Kyriaki Michelis, élue à la Ville de Wavre depuis 2012, dénonce les remarques sexistes persistantes dans l'exercice de son mandat. « Ce sont des remarques qui, de prime abord, peuvent sembler ordinaires, mais qui ramènent toujours au physique », déclare-t-elle. L'étude de l'Union des villes et des communes de Wallonie révèle que 34,5 % des femmes interrogées ont été confrontées à des comportements sexistes, et plus de 40 % ont renoncé à prendre la parole par crainte de être critiquées.

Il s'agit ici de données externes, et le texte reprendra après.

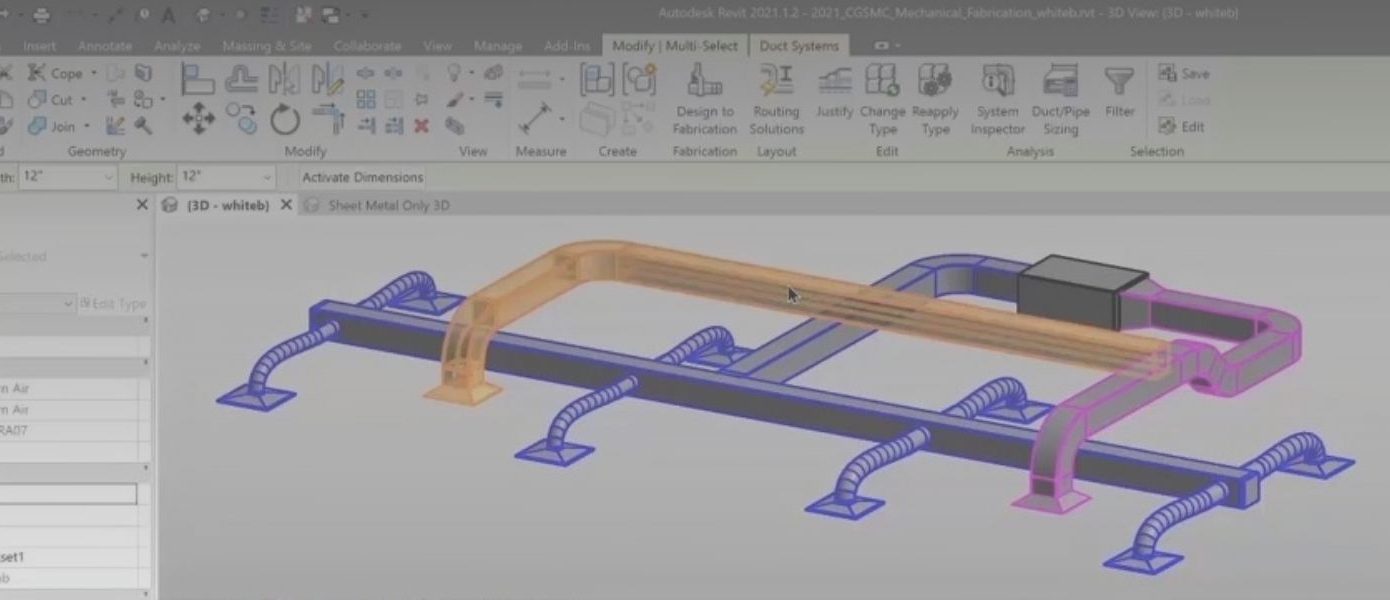Click the Activate Dimensions button
The height and width of the screenshot is (600, 1390).
(361, 176)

Aurore Goyens, élue à Wavre, souligne que la conciliation entre vie politique et familiale est particulièrement difficile pour les femmes. « Je suis maman solo, c'est aussi beaucoup de temps et d'investissement qui ne sont pas toujours très compatibles avec la vie de famille », explique-t-elle. Malgré ces obstacles, les femmes en politique locale progressent : en Wallonie, elles représentent désormais plus de quatre conseillers communaux sur dix. Leur présence reste toutefois nettement limitée à la tête des communes, avec seulement une bourgmestre sur cinq étant femme.